Roman à l'ambiance très particulière, assez déstabilisant. Toutes les 150 ou 200 pages environ, je me suis dit que c'était bien mais que je ne voyais pas ce que l'auteur allait bien pouvoir écrire ensuite, et puis il y a un événement et c'est reparti, tout aussi entraînant qu'au début. Impossible de savoir à l'avance où l'auteur veut en venir. Les situations s'enchaînent à point nommé. Et en mêlant réel et invraisemblable,
John Irving réussit à créer un monde, un univers surprenant qui lui permet de faire émerger, l'air de rien, des questions sérieuses et des problèmes de société, qui nous poussent à nous remettre en question.
Les extrémistes de tout bord sont renvoyés dos à dos, que ce soit les féministes, dépeints avec un humour burlesque, ou les machistes, dangereux irrécupérables. Pour l'époque je suppose qu'un héros ayant pour amie une transsexuelle était très provocateur.

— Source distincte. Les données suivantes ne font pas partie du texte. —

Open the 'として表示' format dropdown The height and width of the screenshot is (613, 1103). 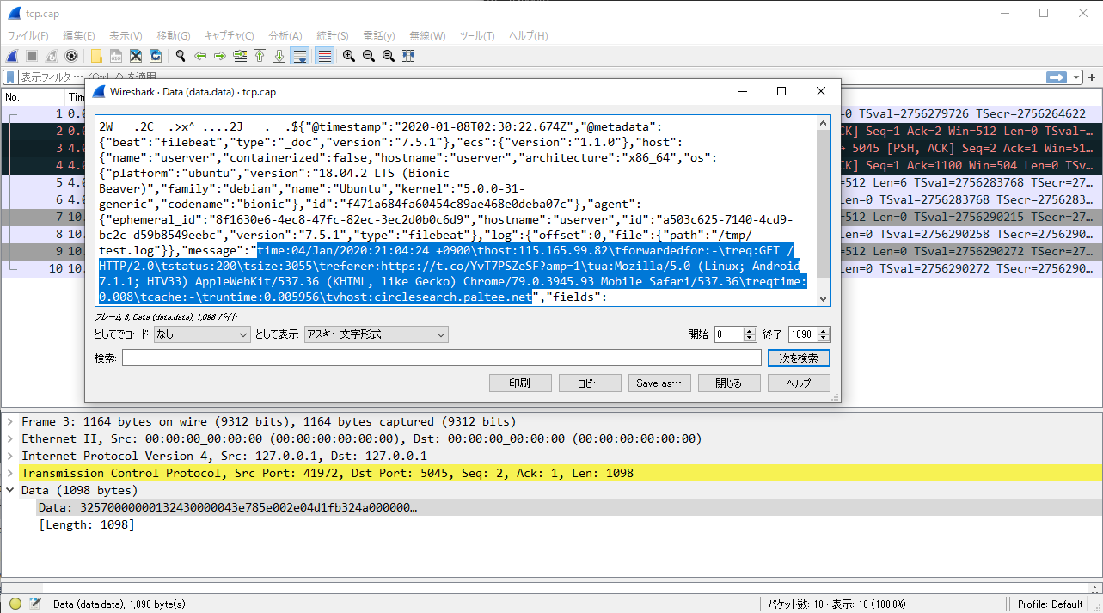(x=376, y=334)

Quant à la réflexion sur l'écriture, sur la fiction et le réel, elle est remarquable, avec la mise en abyme des chapitres écrits par Garp (dont la pension Grillparzer et le monde selon Bensenhaver), car Garp est romancier.

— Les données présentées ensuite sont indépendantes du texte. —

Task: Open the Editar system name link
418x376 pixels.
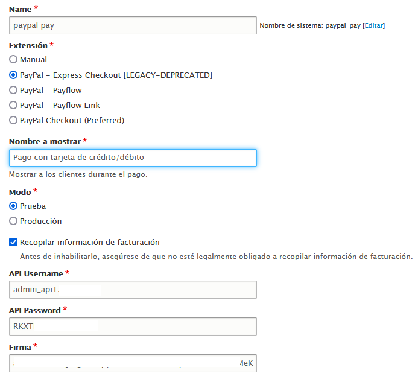Action: coord(373,26)
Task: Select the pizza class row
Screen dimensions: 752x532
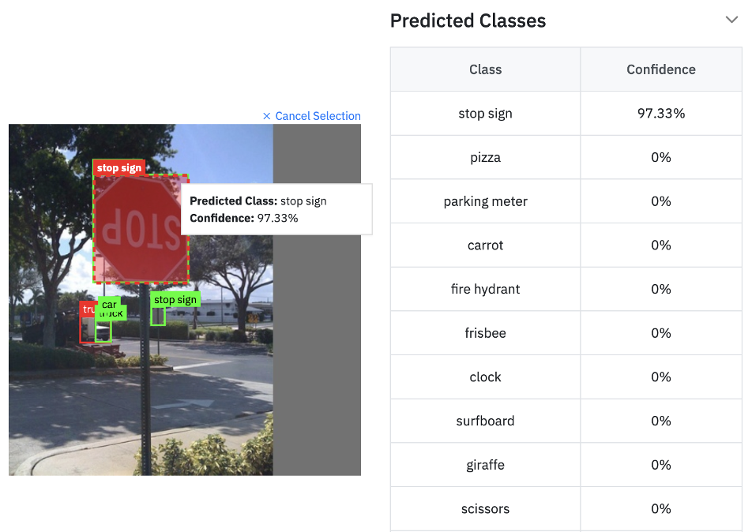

C'est par ailleurs un personnage très particulier, parfois énervant, mais attachant et humain, confronté au « Crapaud du ressac », comme disait son benjamin, et à la peur obsessionnelle de perdre des êtres chers.
Le ton est léger d'un bout à l'autre du livre, avec toujours une pointe d'humour quelles que soient les situations (souvent tragiques et parfois glauques). Un régal. C'est le premier Irving que je lis, ce ne sera certainement pas le dernier.